'How to decorate a function that takes a tf.variable as a parameter with tf.function and most importantly using input signature

I have a problem where I need to modify a variable inside a Tensorflow function. Then I need to convert this function to a tensorflow graph. The problem is that the size of the variable is not fix. Example: it can be either a tenosr of shape (3,) or (2,). This is why the function takes this variable as a parameter, so that it can modify it and return it.

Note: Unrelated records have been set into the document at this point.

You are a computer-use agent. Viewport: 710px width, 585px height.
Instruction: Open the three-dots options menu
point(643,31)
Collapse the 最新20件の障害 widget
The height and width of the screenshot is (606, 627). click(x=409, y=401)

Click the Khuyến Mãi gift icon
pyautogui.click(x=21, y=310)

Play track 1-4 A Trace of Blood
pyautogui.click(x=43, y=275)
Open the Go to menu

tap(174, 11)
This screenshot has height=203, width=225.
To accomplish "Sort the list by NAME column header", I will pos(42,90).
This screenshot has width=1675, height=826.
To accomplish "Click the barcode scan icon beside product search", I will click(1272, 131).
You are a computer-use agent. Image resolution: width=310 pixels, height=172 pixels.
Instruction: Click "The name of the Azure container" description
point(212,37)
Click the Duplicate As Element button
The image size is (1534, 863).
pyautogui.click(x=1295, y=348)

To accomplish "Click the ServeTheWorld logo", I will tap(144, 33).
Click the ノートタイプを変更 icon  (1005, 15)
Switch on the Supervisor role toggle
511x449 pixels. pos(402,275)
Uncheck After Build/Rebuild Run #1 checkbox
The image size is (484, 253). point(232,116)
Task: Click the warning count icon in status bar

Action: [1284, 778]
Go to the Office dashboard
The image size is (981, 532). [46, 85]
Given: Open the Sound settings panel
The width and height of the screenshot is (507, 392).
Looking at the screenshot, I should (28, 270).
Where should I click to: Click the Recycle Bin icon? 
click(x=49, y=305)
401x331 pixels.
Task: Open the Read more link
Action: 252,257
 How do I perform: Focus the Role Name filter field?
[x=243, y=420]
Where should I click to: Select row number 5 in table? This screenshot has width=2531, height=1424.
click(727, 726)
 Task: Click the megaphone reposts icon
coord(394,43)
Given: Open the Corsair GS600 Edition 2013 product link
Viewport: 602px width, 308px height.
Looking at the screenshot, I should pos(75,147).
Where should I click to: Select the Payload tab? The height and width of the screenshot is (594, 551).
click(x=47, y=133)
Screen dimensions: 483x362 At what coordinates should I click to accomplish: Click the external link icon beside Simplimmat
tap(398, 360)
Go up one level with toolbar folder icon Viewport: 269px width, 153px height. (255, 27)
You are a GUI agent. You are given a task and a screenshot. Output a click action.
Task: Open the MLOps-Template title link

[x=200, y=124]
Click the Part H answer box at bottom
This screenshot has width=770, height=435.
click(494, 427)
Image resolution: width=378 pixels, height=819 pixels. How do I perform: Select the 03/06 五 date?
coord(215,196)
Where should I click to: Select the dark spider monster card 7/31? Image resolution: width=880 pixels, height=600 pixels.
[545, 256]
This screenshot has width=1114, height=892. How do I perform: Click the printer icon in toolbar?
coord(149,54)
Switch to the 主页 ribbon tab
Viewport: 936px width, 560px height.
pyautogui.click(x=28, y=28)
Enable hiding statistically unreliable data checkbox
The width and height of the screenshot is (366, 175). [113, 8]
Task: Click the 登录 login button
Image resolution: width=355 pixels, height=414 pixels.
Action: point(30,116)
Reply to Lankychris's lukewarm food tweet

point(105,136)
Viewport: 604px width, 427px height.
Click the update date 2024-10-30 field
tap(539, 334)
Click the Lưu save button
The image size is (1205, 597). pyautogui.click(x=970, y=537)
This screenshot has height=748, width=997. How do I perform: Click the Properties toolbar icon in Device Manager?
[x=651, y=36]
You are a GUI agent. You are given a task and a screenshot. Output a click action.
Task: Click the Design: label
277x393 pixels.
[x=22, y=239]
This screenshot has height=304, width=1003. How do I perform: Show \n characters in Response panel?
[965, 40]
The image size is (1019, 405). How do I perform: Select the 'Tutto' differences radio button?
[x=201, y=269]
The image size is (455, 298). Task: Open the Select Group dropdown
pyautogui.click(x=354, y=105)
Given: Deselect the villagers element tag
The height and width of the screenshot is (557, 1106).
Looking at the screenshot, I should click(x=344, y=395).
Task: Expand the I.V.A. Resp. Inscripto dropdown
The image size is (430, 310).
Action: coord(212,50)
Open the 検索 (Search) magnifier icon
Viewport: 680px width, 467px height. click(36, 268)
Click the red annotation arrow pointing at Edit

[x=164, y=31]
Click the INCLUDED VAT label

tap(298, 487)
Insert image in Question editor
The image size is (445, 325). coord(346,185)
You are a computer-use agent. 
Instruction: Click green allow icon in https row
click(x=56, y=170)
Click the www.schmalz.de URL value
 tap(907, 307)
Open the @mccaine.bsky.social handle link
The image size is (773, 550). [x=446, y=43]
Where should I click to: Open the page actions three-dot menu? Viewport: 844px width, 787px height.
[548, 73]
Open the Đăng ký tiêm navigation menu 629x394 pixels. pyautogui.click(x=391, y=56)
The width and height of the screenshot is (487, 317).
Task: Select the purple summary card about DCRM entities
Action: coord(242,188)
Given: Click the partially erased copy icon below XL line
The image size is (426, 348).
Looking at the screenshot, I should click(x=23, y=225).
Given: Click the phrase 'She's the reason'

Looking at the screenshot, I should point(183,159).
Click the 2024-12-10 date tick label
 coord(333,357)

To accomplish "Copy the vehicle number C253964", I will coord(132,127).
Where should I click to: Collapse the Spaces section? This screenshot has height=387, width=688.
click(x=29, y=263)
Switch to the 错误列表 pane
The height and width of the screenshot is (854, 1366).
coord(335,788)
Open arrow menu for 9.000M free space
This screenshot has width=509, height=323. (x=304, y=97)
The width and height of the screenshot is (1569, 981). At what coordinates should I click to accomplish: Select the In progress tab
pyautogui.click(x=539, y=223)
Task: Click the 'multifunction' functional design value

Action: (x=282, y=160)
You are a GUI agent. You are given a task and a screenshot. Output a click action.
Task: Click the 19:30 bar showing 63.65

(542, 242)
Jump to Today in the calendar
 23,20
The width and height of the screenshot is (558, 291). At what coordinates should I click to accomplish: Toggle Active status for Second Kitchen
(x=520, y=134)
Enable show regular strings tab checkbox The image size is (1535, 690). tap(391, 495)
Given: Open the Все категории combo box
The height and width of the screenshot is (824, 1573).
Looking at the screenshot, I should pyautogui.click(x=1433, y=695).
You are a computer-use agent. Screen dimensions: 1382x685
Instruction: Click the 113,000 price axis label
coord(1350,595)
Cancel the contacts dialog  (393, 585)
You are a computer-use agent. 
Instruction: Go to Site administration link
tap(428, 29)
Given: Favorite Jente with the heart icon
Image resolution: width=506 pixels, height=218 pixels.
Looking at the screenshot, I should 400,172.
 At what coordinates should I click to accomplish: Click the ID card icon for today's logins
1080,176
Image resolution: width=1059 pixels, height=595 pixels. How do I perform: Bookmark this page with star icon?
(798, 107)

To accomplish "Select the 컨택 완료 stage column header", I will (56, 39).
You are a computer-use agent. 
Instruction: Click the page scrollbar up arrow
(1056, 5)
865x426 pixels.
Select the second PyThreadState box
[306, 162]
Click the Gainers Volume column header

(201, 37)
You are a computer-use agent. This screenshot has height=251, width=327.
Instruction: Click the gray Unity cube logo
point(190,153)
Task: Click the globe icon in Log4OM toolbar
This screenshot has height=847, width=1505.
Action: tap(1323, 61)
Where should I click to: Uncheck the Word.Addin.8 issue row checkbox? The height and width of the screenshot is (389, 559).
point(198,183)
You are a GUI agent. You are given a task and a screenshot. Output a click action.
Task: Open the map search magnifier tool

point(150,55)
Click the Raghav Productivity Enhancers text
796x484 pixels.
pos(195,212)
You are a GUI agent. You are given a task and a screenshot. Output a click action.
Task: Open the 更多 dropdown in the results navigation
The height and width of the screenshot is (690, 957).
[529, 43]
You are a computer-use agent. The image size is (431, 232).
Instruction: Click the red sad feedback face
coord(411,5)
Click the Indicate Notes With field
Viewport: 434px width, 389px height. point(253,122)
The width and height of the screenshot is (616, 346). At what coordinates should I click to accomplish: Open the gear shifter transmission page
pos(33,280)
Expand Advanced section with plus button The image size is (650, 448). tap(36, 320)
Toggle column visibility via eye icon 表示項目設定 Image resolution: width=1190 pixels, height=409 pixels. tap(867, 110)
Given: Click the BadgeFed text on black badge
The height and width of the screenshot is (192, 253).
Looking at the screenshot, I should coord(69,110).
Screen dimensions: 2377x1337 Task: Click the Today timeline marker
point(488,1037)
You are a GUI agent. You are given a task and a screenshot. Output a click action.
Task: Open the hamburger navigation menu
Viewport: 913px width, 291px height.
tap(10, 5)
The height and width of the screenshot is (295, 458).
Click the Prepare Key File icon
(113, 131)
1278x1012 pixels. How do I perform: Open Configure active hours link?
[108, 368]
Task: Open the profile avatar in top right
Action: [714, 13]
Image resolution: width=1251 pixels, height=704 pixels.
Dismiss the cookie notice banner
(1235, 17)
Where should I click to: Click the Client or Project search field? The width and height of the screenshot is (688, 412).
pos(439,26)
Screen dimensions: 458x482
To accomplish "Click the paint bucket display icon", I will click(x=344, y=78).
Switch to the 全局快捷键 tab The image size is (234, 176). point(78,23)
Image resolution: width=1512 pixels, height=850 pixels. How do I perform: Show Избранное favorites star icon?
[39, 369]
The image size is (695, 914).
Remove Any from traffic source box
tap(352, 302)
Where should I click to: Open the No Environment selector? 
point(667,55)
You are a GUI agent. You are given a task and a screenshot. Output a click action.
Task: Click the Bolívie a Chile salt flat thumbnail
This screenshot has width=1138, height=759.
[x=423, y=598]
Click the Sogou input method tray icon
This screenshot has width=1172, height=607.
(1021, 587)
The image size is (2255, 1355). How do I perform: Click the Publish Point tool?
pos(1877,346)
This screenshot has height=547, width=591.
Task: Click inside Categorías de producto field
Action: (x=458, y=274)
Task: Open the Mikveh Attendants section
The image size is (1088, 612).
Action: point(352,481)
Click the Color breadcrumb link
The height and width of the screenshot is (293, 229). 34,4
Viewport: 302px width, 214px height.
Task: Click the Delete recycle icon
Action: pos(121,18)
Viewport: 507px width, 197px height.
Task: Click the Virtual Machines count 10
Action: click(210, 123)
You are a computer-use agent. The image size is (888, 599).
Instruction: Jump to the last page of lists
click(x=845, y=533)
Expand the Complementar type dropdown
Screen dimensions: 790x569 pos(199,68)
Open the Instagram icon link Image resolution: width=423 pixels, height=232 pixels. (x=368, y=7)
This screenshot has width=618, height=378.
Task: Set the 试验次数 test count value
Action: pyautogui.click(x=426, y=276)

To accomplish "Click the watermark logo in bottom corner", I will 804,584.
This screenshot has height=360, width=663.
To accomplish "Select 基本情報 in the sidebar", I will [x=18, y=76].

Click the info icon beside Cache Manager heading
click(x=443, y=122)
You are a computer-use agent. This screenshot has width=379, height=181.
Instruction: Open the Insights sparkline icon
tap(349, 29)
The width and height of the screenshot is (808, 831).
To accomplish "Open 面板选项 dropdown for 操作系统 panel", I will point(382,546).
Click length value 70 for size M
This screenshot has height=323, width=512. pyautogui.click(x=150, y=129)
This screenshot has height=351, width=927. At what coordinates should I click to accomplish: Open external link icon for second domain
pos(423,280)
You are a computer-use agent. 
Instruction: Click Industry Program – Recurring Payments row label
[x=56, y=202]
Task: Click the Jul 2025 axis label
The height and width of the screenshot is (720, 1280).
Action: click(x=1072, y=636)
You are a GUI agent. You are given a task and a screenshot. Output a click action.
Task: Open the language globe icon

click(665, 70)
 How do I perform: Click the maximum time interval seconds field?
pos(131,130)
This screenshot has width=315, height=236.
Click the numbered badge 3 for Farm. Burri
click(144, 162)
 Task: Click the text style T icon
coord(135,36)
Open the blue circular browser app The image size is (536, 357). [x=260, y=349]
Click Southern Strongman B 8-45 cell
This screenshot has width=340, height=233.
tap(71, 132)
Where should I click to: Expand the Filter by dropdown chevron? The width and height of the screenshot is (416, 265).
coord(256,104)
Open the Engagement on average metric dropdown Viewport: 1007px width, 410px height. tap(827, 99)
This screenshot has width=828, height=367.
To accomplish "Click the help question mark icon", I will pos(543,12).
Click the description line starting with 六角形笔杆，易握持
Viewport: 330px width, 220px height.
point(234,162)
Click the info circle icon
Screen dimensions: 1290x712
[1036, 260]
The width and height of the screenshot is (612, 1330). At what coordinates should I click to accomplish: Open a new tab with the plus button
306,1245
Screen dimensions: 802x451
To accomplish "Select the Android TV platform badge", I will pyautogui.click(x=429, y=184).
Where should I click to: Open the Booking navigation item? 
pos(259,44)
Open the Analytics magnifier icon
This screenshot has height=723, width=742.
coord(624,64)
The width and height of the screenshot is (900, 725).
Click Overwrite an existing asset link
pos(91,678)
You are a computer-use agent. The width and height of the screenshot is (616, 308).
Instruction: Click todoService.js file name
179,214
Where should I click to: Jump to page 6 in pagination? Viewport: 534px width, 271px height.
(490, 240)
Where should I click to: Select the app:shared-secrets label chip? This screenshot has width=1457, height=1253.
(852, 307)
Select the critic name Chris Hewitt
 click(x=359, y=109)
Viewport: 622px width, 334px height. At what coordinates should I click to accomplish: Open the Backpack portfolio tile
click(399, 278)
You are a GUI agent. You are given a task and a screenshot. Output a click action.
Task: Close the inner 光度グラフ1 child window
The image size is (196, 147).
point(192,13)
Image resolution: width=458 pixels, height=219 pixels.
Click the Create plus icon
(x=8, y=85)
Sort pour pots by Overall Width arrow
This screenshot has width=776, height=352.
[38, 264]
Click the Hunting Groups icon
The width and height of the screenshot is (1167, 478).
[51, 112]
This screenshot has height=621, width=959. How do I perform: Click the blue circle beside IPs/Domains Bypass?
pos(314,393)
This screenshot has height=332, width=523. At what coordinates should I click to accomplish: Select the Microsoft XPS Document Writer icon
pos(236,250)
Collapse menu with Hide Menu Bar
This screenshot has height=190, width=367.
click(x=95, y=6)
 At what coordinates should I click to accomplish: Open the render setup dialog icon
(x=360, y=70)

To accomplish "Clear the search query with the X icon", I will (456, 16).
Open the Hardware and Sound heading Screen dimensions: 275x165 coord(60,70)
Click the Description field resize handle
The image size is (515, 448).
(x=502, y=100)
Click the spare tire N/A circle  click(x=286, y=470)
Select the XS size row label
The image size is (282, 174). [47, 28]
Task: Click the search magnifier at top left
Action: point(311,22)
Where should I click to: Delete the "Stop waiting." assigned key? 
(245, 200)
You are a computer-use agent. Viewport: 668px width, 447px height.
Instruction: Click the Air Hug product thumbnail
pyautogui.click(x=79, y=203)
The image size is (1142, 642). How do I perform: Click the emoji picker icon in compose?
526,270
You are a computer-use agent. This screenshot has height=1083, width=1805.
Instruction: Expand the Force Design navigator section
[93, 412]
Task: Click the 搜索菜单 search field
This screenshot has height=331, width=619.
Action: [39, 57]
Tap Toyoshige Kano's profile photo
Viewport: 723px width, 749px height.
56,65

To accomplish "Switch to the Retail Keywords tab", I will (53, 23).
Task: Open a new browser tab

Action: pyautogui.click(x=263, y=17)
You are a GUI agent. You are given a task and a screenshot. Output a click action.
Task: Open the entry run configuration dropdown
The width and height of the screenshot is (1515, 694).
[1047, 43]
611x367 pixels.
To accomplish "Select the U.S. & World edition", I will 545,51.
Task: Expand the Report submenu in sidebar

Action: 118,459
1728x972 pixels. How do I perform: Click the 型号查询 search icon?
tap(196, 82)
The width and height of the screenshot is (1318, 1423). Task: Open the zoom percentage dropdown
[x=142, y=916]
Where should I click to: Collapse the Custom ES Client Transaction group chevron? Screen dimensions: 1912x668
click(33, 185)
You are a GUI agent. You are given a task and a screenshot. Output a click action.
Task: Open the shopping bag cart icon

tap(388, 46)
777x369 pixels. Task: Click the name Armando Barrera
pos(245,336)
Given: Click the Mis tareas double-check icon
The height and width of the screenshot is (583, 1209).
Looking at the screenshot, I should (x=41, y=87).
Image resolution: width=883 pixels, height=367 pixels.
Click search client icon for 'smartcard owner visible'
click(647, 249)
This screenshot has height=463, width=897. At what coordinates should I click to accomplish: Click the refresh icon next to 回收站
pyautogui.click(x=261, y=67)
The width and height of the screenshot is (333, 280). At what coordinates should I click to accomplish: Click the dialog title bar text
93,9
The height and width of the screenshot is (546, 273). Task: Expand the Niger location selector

Here is an example of a class that contains a function call, this function takes two arguments (x,v). x is a Tf.tensor and v is a tf.Variable. v is assigned the the multiplication of x*v.

import tensorflow as tf

class MyModule(tf.Module):
  def __init__(self):
    pass

  @tf.function(input_signature=[tf.TensorSpec(shape=[None], dtype=tf.int32), tf.TensorSpec(shape=[None], dtype=tf.int32)])
  def __call__(self, x, v):
    v.assign(x*v, read_value=False)
    return v

tf.config.run_functions_eagerly(False)
x = tf.constant([10,10])
v = tf.Variable(2*tf.ones_like(x), trainable=False)

module = MyModule()
module(x, v)

This works as expected in eager mode, but in graph mode I get the following error: AttributeError: 'Tensor' object has no attribute 'assign'

I know that it is because of the signature of tf.Variable. My question is how can I specify the signature of tf.Variable given that the current one produces an error?



Solution 1:[1]

Actually there is one operation that can achieve what you want, however it is not listed in the public API. Beware that may not be the best practice.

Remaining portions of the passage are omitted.